How can the ultimate exec get tied back to the kernel module in a way
that the LSM can query? Right now the hooks hit during exec are:
kernel_read_file() and kernel_post_read_file() of tmpfs file,
bprm_set_creds(), bprm_check(), bprm_commiting_creds(),
bprm_commited_creds(). It seems silly to me for an LSM to perform
these checks at all since I would expect the _meaningful_ check to be
finit_module() of the module itself. Having a way for an LSM to know
the exec is tied to a kernel module would let them skip the nonsense
checks.
Since the process for doing the usermode_blob is defined by the kernel
module build/link/objcopy process, could we tighten the
fork_usermode_blob() interface to point to the kernel module itself,
rather than leaving it an open-ended "blob" interface? Given our
history of needing to replace blob interfaces with file interfaces,
I'm cautious to add a new blob interface. Maybe just pull all the
blob-finding/loading into the interface, and just make it something
like fork_usermode_kmod(struct module *mod, struct umh_info *info) ?
-Kees
--
Kees Cook
Pixel Security
On Thu, May 10, 2018 at 03:27:24PM -0700, Kees Cook wrote:
> On Fri, May 4, 2018 at 12:56 PM, Luis R. Rodriguez <[email protected]> wrote:
> > What a mighty short list of reviewers. Adding some more. My review below.

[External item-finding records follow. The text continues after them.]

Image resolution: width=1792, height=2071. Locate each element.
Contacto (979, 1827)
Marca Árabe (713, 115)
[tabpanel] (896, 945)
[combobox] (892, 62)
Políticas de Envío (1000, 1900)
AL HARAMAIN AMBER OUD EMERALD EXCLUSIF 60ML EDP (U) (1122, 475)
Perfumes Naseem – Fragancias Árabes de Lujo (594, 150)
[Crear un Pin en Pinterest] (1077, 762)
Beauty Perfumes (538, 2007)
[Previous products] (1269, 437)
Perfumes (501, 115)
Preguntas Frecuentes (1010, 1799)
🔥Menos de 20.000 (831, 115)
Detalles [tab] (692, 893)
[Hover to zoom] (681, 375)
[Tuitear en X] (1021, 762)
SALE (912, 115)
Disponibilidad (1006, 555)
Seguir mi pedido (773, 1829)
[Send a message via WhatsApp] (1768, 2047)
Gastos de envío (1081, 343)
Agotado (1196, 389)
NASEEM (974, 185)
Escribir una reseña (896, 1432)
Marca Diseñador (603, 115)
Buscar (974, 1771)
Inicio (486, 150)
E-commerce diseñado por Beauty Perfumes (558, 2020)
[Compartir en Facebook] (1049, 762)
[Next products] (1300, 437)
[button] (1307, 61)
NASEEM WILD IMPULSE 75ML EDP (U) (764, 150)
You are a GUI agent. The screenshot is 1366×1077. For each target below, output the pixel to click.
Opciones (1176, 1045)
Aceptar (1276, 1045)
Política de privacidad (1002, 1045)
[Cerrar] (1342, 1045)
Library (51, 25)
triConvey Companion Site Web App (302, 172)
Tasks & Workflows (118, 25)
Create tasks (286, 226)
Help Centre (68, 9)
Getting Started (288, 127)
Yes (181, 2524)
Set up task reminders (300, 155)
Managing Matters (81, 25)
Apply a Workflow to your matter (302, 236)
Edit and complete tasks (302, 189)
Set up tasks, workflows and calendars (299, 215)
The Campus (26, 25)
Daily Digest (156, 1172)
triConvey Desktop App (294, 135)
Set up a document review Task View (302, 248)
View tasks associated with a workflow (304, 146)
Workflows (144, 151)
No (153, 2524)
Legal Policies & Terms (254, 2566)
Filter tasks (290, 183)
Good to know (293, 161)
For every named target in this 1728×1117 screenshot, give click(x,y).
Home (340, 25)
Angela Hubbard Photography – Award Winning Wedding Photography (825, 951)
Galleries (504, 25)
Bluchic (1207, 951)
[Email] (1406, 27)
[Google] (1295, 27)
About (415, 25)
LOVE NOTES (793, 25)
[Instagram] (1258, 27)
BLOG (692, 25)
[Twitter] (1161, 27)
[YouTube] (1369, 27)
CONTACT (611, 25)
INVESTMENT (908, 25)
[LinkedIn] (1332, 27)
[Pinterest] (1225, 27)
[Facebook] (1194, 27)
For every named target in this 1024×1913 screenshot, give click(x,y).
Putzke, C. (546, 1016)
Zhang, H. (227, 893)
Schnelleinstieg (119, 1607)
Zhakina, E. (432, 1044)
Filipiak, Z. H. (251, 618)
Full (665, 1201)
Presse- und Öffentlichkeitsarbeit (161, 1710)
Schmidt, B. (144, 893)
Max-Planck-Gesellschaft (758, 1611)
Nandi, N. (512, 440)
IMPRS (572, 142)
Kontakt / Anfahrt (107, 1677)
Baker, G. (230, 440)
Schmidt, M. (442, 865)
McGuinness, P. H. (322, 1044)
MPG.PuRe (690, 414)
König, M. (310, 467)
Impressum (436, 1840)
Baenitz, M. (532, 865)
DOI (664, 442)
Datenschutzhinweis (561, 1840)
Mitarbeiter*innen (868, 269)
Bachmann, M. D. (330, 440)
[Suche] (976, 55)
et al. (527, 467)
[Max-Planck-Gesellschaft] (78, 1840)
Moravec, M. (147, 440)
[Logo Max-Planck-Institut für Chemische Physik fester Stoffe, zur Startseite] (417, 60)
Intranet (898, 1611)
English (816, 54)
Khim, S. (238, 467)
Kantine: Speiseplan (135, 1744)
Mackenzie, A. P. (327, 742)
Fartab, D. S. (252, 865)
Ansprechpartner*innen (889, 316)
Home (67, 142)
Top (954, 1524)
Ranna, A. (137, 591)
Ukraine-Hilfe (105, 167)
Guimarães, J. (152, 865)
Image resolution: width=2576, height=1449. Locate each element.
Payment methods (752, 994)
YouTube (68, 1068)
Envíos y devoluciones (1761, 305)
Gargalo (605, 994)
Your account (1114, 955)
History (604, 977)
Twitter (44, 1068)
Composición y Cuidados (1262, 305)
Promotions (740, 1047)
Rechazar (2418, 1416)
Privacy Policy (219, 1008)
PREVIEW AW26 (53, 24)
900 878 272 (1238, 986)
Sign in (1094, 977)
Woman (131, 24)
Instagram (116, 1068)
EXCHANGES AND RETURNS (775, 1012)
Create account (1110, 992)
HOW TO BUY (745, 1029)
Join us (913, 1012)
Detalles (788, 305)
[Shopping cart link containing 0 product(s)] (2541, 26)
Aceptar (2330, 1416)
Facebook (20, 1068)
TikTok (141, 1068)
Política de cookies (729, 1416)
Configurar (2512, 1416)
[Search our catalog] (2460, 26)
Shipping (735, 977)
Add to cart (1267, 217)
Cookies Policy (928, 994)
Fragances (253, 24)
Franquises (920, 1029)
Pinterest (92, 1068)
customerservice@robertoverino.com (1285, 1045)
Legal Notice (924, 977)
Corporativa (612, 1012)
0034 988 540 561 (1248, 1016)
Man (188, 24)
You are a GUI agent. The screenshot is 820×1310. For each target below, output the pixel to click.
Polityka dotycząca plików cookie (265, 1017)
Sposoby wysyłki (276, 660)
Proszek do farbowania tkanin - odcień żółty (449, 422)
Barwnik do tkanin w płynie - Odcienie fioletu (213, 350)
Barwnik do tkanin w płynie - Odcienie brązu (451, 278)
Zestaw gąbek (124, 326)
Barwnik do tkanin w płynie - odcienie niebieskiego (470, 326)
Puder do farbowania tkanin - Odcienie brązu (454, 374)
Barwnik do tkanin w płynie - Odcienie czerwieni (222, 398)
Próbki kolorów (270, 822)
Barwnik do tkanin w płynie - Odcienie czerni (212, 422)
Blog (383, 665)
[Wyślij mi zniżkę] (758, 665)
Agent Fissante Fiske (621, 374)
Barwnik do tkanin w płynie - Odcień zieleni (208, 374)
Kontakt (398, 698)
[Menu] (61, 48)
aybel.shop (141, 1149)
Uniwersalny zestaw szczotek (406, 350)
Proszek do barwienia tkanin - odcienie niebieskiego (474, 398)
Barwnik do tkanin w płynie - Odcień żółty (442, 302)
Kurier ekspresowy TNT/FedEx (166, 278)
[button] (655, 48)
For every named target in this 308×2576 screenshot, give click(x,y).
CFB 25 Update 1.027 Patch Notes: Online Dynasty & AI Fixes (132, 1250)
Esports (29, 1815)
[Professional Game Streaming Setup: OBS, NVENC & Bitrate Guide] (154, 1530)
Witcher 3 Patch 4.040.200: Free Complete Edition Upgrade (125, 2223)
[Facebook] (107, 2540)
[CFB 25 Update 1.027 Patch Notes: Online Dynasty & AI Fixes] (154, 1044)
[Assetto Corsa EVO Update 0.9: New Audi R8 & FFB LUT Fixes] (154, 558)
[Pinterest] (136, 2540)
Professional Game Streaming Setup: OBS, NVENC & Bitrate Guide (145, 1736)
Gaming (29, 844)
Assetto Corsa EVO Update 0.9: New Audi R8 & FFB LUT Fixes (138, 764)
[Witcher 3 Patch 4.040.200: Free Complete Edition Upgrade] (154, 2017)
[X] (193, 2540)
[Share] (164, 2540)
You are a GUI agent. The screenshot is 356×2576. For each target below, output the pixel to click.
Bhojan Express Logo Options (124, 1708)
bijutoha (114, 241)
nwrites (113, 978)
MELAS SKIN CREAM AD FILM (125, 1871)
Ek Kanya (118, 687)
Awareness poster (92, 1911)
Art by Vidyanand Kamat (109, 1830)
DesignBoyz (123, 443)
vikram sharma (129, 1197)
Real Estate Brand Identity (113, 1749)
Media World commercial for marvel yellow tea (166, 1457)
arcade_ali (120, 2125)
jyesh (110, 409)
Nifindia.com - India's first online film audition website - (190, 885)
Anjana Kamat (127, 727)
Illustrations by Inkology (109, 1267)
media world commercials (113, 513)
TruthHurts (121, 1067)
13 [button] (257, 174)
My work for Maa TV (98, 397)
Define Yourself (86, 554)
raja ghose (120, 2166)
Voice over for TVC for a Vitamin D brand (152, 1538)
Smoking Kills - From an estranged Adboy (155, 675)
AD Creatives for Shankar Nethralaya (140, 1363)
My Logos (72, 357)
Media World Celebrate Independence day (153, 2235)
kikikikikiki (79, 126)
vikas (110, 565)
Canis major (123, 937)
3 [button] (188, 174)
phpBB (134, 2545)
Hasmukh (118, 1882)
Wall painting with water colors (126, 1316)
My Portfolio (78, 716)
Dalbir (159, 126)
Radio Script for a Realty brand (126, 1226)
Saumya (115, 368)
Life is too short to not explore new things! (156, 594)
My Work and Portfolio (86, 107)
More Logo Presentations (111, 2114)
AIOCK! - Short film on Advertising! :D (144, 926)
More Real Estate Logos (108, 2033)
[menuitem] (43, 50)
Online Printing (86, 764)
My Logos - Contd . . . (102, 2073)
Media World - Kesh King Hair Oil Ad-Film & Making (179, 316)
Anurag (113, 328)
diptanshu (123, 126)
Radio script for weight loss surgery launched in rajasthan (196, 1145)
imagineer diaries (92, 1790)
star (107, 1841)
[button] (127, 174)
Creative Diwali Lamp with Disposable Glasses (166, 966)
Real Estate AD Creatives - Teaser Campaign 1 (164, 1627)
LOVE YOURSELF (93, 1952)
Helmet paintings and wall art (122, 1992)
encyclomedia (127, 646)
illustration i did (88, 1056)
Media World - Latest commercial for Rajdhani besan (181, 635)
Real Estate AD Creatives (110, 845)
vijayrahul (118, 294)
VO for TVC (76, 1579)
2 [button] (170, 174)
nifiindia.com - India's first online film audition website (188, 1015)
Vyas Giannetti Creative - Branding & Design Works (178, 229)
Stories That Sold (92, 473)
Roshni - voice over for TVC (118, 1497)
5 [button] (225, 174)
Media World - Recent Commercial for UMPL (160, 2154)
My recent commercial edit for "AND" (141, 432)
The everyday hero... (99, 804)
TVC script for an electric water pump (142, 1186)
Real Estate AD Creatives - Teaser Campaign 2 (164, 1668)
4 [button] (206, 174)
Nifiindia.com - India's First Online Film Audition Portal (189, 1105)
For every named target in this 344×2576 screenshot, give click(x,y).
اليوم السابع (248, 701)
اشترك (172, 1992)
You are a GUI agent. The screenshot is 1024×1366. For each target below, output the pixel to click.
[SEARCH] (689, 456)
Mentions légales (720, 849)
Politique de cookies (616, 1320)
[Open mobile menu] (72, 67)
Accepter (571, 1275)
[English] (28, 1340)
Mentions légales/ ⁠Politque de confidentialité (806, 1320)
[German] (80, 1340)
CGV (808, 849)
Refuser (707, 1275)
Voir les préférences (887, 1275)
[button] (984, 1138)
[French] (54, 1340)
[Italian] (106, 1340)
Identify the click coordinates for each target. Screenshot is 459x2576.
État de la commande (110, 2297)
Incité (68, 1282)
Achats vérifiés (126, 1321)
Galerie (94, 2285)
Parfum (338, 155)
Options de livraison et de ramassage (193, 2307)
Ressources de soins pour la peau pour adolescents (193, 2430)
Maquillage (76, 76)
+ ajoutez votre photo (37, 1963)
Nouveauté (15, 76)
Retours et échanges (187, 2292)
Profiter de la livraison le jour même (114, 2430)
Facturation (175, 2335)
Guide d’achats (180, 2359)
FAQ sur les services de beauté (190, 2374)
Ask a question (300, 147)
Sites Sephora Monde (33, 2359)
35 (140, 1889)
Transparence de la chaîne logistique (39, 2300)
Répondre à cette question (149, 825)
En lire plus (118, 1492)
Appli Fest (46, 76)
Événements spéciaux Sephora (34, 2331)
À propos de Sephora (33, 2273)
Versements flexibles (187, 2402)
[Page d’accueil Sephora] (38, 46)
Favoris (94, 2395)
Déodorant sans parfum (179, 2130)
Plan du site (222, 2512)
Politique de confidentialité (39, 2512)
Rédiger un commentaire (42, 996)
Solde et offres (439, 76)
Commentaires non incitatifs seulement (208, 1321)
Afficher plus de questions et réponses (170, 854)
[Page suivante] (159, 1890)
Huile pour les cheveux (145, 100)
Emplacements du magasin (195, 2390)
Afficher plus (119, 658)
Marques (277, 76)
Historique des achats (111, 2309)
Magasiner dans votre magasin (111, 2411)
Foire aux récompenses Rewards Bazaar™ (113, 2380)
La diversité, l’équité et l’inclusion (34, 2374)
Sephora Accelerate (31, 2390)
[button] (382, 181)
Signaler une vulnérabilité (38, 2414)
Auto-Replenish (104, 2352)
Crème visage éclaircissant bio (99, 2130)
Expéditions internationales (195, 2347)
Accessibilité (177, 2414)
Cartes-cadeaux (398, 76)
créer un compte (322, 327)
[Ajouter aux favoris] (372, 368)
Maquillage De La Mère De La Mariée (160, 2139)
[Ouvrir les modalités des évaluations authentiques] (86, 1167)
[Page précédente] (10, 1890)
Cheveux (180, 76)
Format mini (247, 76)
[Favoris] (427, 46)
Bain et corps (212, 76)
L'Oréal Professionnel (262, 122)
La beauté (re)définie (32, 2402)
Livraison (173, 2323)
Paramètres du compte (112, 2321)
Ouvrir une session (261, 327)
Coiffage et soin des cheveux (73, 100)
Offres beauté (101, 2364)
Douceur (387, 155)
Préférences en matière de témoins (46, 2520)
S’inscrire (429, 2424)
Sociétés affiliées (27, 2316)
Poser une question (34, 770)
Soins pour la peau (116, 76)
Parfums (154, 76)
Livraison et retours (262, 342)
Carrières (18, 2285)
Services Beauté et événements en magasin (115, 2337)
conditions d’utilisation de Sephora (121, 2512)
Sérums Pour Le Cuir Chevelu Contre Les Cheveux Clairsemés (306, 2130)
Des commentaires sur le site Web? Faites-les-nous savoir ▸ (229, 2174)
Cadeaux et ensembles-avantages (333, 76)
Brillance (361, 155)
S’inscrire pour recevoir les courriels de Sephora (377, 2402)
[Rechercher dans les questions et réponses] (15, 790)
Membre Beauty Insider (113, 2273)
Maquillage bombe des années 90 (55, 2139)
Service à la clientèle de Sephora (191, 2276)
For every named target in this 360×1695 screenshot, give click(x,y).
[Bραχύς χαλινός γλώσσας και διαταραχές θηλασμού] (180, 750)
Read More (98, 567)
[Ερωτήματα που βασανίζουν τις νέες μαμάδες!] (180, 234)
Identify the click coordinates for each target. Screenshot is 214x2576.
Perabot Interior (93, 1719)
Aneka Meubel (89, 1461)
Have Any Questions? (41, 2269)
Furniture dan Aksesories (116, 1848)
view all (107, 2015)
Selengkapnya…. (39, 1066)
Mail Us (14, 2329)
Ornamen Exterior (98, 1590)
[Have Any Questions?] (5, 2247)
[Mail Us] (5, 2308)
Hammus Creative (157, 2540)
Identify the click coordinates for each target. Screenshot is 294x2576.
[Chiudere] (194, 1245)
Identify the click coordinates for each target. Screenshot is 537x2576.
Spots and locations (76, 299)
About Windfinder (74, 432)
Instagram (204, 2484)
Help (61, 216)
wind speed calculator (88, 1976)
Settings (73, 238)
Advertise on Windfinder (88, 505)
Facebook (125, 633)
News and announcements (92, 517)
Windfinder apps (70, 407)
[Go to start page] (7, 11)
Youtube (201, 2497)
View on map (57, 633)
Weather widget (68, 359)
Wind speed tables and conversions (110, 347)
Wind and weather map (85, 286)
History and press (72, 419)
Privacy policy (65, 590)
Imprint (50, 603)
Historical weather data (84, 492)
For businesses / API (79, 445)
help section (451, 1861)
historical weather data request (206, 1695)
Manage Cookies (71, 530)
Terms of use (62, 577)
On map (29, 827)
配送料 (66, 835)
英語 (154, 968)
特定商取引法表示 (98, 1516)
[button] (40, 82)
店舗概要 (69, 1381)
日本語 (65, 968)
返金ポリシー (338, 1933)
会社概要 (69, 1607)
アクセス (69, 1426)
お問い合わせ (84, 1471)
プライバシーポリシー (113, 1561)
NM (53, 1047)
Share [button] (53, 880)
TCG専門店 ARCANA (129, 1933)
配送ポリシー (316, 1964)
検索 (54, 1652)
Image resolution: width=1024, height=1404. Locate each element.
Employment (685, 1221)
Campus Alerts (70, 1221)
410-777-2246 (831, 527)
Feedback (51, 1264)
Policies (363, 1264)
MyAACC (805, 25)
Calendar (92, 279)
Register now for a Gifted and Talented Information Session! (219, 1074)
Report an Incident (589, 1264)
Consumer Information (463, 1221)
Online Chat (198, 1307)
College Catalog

> > I'd appreciate a Cc on future versions of these patches.
>
> Me too, please. And likely linux-security-module@ and Jessica too.
>
> > On Wed, May 02, 2018 at 09:36:01PM -0700, Alexei Starovoitov wrote:
> >> Introduce helper:
> >> int fork_usermode_blob(void *data, size_t len, struct umh_info *info);
> >> struct umh_info {
> >> struct file *pipe_to_umh;
> >> struct file *pipe_from_umh;
> >> pid_t pid;
> >> };
> >>
> >> that GPLed kernel modules (signed or unsigned) can use it to execute part
> >> of its own data as swappable user mode process.
> >>
> >> The kernel will do:
> >> - mount "tmpfs"
> >> - allocate a unique file in tmpfs
> >> - populate that file with [data, data + len] bytes
> >> - user-mode-helper code will do_execve that file and, before the process
> >> starts, the kernel will create two unix pipes for bidirectional
> >> communication between kernel module and umh
> >> - close tmpfs file, effectively deleting it
> >> - the fork_usermode_blob will return zero on success and populate
> >> 'struct umh_info' with two unix pipes and the pid of the user process
>
> I'm trying to think how LSMs can successfully reason about the
> resulting exec(). In the past, we've replaced "blob" style interfaces
> with file-based interfaces (e.g. init_module() -> finit_module(),
> kexec_load() -> kexec_file_load()) to better let the kernel understand
> the origin of executable content. Here the intent is fine: we're
> getting the exec from an already-loaded module, etc, etc. I'm trying
> to think specifically about the interface.
>
> How can the ultimate exec get tied back to the kernel module in a way
> that the LSM can query? Right now the hooks hit during exec are:
> kernel_read_file() and kernel_post_read_file() of tmpfs file,
> bprm_set_creds(), bprm_check(), bprm_commiting_creds(),
> bprm_commited_creds(). It seems silly to me for an LSM to perform
> these checks at all since I would expect the _meaningful_ check to be
> finit_module() of the module itself. Having a way for an LSM to know
> the exec is tied to a kernel module would let them skip the nonsense
> checks.
>
> Since the process for doing the usermode_blob is defined by the kernel
> module build/link/objcopy process, could we tighten the
> fork_usermode_blob() interface to point to the kernel module itself,
> rather than leaving it an open-ended "blob" interface? Given our
> history of needing to replace blob interfaces with file interfaces,
> I'm cautious to add a new blob interface. Maybe just pull all the
> blob-finding/loading into the interface, and just make it something
> like fork_usermode_kmod(struct module *mod, struct umh_info *info) ?
I don't think it will work, since Andy and others pointed out that
bpfilter needs to work as builtin as well. There is no 'struct module'
in such case, but fork-ing of the user process still needs to happen.